If there's one thing designers love, it's analysing a logo. Often the discussion is sparked by a big corporate rebrand, or the visual identity of a new company. But a recent Twitter thread shook things up by asking folk to share the logos of their town councils – and the thread is pretty amusing.

Logos have been shared from towns and cities all over the UK and, judging by the iconography and font choices (no-frills being the main visual hook), many of the places included have super similar features. Or maybe the designers could have done with a look at our logo design guide, to fully encapsulate their location's uniqueness. 

Nick Clement kicked off the discussion, by sharing Bridgend's logo (see above). It's a dated affair (as seems to be a running theme with council logos – perhaps budgets are to blame), with the font on the word Bridgend changing sizes more than a MySpace profile page.

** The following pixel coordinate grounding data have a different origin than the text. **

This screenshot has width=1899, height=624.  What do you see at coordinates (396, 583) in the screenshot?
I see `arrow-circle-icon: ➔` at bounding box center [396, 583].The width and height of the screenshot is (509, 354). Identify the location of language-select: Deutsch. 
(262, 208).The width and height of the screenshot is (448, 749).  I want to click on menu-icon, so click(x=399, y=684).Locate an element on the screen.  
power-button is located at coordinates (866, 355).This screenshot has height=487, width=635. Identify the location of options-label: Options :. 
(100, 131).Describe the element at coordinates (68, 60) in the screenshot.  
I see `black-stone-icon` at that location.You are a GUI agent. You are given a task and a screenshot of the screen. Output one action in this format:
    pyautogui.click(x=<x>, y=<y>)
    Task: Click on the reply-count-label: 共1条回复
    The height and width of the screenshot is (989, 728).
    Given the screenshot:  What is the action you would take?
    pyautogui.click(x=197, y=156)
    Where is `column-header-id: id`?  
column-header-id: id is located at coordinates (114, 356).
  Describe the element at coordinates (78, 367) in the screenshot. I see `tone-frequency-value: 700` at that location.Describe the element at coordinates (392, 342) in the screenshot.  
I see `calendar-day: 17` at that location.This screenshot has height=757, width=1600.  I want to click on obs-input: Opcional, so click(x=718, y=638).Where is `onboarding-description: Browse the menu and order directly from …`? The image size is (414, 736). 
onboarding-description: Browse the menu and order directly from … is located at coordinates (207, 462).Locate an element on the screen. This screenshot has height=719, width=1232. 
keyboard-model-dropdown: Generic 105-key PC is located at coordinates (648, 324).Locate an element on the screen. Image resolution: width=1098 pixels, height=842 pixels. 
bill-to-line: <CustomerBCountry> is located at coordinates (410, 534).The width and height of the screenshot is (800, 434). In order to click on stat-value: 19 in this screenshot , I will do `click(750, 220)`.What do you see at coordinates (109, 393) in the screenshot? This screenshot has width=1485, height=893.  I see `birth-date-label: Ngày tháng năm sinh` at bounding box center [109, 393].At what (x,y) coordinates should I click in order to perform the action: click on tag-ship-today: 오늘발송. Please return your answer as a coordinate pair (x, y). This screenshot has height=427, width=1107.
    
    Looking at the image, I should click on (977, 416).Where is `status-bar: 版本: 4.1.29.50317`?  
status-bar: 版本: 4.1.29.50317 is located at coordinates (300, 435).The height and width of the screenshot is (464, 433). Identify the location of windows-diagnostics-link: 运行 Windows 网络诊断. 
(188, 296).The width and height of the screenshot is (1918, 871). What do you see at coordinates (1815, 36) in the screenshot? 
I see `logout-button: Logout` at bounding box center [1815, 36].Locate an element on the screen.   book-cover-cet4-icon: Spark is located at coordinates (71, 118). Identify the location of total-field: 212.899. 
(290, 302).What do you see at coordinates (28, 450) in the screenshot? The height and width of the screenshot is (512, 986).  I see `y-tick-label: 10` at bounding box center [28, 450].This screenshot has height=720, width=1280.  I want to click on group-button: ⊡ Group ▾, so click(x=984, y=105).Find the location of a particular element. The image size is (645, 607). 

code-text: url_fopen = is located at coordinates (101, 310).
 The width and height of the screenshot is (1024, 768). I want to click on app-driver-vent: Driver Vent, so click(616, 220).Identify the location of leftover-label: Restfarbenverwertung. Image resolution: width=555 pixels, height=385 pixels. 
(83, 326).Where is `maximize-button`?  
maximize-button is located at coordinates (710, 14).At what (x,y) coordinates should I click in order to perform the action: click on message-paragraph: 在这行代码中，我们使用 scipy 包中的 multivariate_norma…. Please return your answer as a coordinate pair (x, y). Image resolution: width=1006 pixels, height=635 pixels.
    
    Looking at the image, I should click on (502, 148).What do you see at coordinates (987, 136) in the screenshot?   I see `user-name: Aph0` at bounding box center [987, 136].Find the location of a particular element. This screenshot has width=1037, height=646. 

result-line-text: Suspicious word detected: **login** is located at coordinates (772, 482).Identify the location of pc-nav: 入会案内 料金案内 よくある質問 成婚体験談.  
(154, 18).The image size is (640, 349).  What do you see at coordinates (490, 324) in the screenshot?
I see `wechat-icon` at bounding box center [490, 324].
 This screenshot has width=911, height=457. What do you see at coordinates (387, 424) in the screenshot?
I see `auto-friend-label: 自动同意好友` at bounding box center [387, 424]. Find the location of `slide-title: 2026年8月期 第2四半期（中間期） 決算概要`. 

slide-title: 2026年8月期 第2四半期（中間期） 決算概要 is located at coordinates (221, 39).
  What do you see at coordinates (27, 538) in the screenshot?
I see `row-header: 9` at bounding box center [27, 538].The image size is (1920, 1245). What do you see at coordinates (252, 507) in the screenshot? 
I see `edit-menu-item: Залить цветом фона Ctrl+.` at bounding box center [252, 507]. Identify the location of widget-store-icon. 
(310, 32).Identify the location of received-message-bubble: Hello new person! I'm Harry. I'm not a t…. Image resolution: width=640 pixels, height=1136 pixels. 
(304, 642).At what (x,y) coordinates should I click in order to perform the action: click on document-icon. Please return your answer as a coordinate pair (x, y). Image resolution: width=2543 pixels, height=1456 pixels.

Symbolising rivers by using three lines seems to be a popular choice, as shown by Torfaen County Council and Tameside Metropolitan Borough (see above and below). Though we do appreciate the effort Torfaen went to to also create a T with its river. Perhaps Tameside could take note?

Cambridge's river iconography makes a splash of a different sort...

Many councils choose to add in symbols of their boroughs into the icons, to convey a sense of the place, though as Clement points out, the simplicity of the vectors mean they can run the risk of winding up as pretty ambiguous.

Others, like Colchester or Brighton, add a sense of gravitas by calling on history (though seeing that building set in a certain way can change its connotations, eh Brighton?). 

In contrast, Bolton has gone slightly more modern with its nod to WordArt.

Most of the offerings are super simple (leading some commenters to assume they've been made in MS Paint). But we'll leave you with one that bucks the trend – the super-duper, fancy-pants logo for Pwllheli, Wales.

We think there's a certain charm in the way town council logos have been designed, with zero bells and whistles. And seeing them laid out next to each other has shown us there is a definite sector style that's super recognisable. 

But a recent logo redesign project showed us what can be achieved when altering dubious logo designs, so we would also love to see what could be done if more resources were thrown at the visual identities of town councils in the UK. A bit of innovation could make us see the places in a totally new light.